Request:
Pull out every line below that contains the string "chart", matching case exactly.

Materials provided:
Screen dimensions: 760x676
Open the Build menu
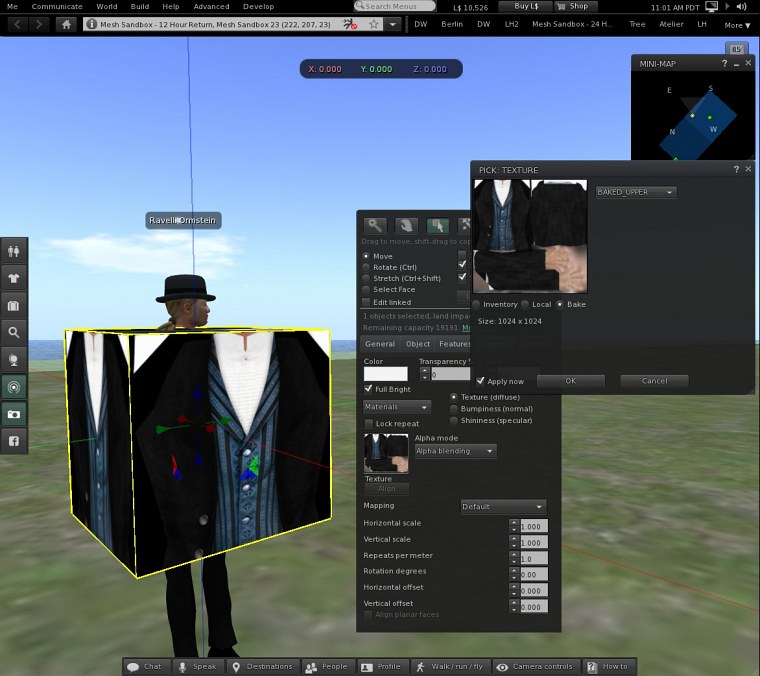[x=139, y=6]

==

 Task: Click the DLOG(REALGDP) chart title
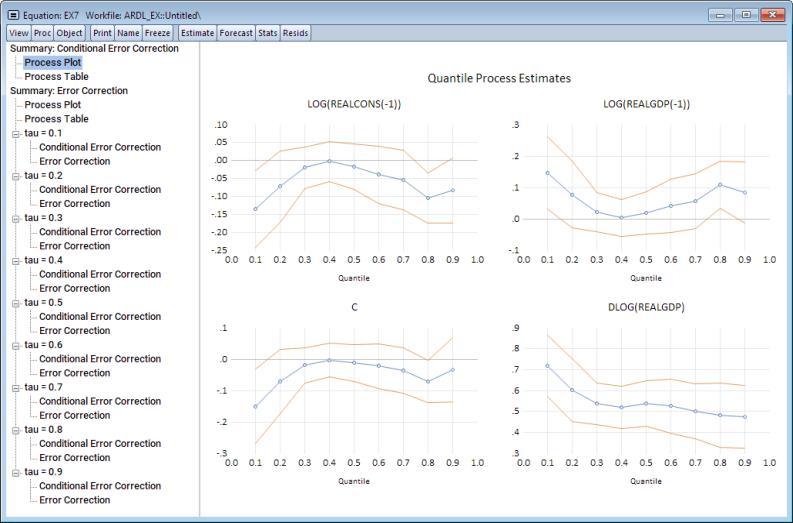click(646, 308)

Task response:
 Task: Click the DLOG(REALGDP) chart title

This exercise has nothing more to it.